Claim: https://x.com/petergostev/status/2009616928763981963
Will Deepseek V4 outperform OpenAI's and Anthropic's strongest contemporary models at the time of its release?
Relevant coding benchmarks:
SWE-bench Verified
HumanEval
TerminalBench
RE-Bench
LiveCodeBench
Deepseek V4 must score higher than both OpenAI's and Anthropic's strongest latest released models on 3/5 of these benchmarks (official or independent benchmark results) to resolve YES. If V4 matches or underperforms either of its competitors on more than half of those benchmarks, it resolves NO. If a certain benchmark is not reported within 1 month of release, that benchmark counts as a loss for Deepseek V4.

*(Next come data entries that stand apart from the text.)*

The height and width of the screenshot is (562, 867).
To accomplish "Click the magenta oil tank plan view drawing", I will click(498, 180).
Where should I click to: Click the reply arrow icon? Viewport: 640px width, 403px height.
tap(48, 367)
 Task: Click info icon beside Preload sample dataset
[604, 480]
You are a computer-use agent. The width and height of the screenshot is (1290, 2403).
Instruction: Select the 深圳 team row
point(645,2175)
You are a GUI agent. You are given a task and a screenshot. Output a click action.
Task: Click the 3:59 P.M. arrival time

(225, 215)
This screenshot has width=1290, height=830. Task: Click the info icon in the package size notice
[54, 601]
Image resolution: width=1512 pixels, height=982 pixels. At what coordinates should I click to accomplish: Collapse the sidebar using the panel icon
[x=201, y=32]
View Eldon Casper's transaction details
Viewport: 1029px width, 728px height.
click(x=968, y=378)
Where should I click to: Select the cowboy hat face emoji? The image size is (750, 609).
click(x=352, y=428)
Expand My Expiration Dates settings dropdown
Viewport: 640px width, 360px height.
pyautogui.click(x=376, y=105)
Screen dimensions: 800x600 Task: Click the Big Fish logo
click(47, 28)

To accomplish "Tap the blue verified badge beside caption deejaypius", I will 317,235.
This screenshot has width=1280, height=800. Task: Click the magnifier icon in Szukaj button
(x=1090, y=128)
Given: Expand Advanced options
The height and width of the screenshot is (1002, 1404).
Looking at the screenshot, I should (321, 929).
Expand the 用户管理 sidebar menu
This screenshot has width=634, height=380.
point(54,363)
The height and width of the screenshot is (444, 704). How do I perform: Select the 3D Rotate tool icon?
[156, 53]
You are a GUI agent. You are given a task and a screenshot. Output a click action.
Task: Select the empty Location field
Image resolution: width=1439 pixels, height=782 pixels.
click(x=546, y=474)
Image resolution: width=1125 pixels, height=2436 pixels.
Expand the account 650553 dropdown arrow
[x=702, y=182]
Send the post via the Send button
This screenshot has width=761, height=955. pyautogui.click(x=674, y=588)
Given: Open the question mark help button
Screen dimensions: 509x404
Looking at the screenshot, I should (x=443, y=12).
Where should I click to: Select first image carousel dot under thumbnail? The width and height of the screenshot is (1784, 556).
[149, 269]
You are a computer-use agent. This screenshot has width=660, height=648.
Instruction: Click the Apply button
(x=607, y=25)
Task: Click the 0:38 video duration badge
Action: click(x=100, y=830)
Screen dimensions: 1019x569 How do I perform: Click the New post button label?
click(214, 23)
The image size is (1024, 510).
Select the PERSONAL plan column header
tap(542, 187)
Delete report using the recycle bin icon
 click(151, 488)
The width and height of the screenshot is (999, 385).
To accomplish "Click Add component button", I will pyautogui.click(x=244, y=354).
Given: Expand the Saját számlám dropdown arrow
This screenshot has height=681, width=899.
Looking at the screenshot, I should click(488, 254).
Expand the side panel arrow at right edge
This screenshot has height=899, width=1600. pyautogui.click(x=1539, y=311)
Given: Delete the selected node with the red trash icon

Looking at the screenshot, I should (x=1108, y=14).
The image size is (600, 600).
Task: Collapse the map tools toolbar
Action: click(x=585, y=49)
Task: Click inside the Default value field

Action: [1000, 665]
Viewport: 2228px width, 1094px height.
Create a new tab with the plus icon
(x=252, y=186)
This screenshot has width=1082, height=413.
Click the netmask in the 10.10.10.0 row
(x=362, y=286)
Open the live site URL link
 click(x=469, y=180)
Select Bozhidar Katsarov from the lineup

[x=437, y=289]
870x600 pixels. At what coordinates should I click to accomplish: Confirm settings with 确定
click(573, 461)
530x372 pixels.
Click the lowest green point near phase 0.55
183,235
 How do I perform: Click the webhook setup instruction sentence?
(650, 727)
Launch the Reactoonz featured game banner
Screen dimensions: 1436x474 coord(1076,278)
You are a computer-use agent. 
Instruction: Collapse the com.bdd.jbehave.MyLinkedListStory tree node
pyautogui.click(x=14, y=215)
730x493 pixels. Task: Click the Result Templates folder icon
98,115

Update 2026-04-25 (PST) (AI summary of creator comment): The creator intends to resolve this market NO, noting that RE-Bench and HumanEval are not consistently being reported for new frontier models, and that DeepSeek likely does not beat Opus 4.7 at coding.
Unfortunately, it looks like RE-Bench and HumanEval are not consistently being reported for new frontier models. Even giving DeepSeek the benefit of the doubt, it likely doesn't beat Opus 4.7 at coding.
I intend to resolve this market NO unless there are objections.
For future markets like this, I will elect to resolve based on the popular benchmarks at resolution date.